Physical Contact: People are usually comfortable hugging and touching friends of the same gender. It is
common for two men to hold hands in public when they are sitting or walking somewhere as a gesture
of friendship. However, physical contact between people of the opposite gender should be avoided
altogether out of respect and politeness (unless they are family).

•Personal Space: Saudi standards of personal space differ depending on the context. If the person is a
friend of the same gender, the distance is often smaller than what Westerners are used to in public. For
example, two friends may nestle together when sitting. However, it may be bigger in instances when
there is a difference of authority or when the other person is from the opposite gender. It is best to keep
at least a metre distance between you and a Saudi person to respect the modesty of the other person if
you do not know them well.

•Eye Contact: When talking to people of the same age, gender or status, direct eye contact is expected.
Strong eye contact indicates sincerity and trust, especially in business. However, males and females are
expected to lower their gaze and avoid sustained eye contact with each other. Some men may look at
the ground to avoid observing a female altogether. This is considered respectful and observant of the
partition between genders. Younger people may also lower their gaze when speaking to elders out of
respect.

•Beckoning: It is impolite to beckon with a single index finger or the left hand. Instead, place the right
palm downwards and use a clawing motion with fingers to indicate a “come here” request.

•Pointing: It is considered very rude to point with the index finger. Instead, Saudis raise their chin and
look in the general direction of the object they wish to “point out”.

•Feet: It is considered insulting to show or expose the soles of your feet to other people. Avoid pointing
your feet towards other people when sitting down or crossing your legs around elders.
Gestures

There is a saying that “to tie an Arab’s hands while he is speaking is tantamount to tying his tongue”.
Saudi Arabians tend to use a range of motions and many gestures whilst speaking.

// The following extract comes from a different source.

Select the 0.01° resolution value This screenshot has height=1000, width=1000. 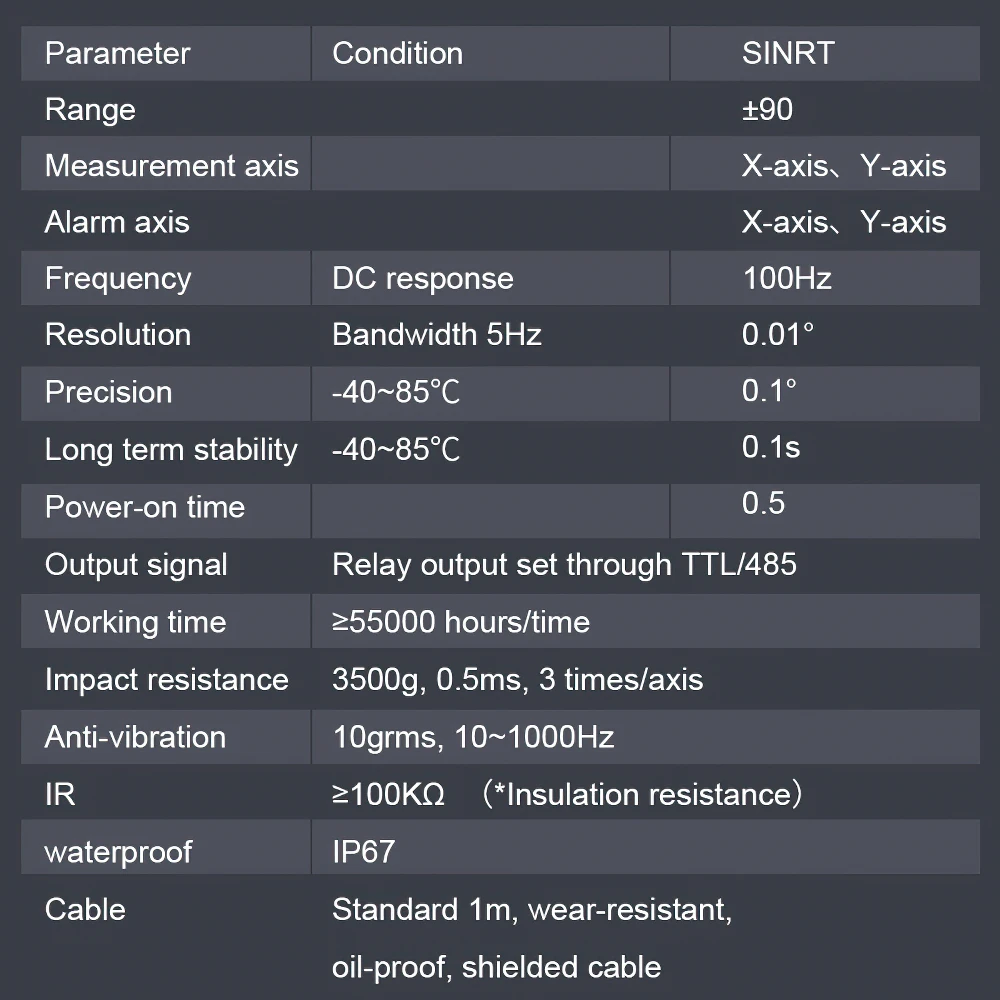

These emphasise,
exaggerate and/or demonstrate the point of their words, and also give further meaning when little is
said. Some common gestures are listed below:

•Disagreement: People may indicate “no” by shaking their head or disagreement/disapproval by quickly
tilting their head back whilst clicking their tongue.

•Patience: If a Saudi person needs someone to wait, they may touch their thumb, forefinger and middle
finger together and motion to the person they wish to ask to be patient. For example, this action may be
performed by someone who is speaking on the phone to another person approaching them.

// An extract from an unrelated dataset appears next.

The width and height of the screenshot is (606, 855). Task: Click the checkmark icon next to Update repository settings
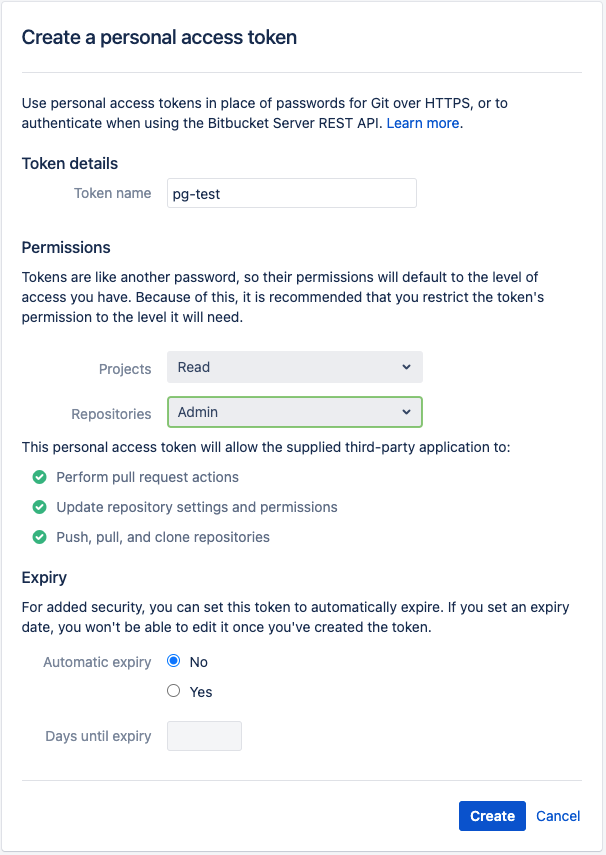39,507
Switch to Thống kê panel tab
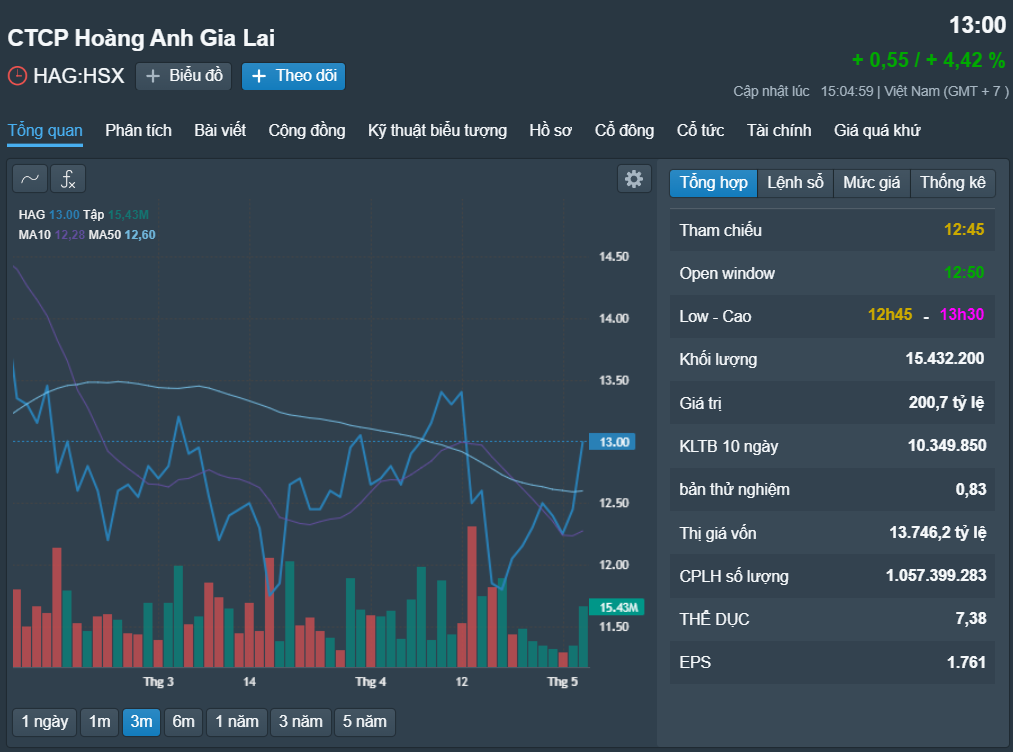1013x752 pixels. coord(952,183)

•Sincerity: Placing the palm of the right hand on one’s chest shows respect or sincerity when saying
something earnest (such as an apology).

•Agreement: To touch the other’s shoulder with one’s right hand can indicate agreement.

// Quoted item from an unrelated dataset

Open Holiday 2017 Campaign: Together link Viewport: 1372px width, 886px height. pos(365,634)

•Obscenity: Hitting one’s right fist into the left hand and lightly rubbing it in the open palm indicates
obscenity or contempt. The symbol for ‘Okay’ (with the forefinger and the top of the thumb meeting to
form a circle, with the other fingers stretched out) has an offensive meaning, although the Western
meaning is becoming more common. Holding the hand up (as if to say ‘stop’) with the middle finger
down is the equivalent of giving someone ‘the finger’ in Western culture.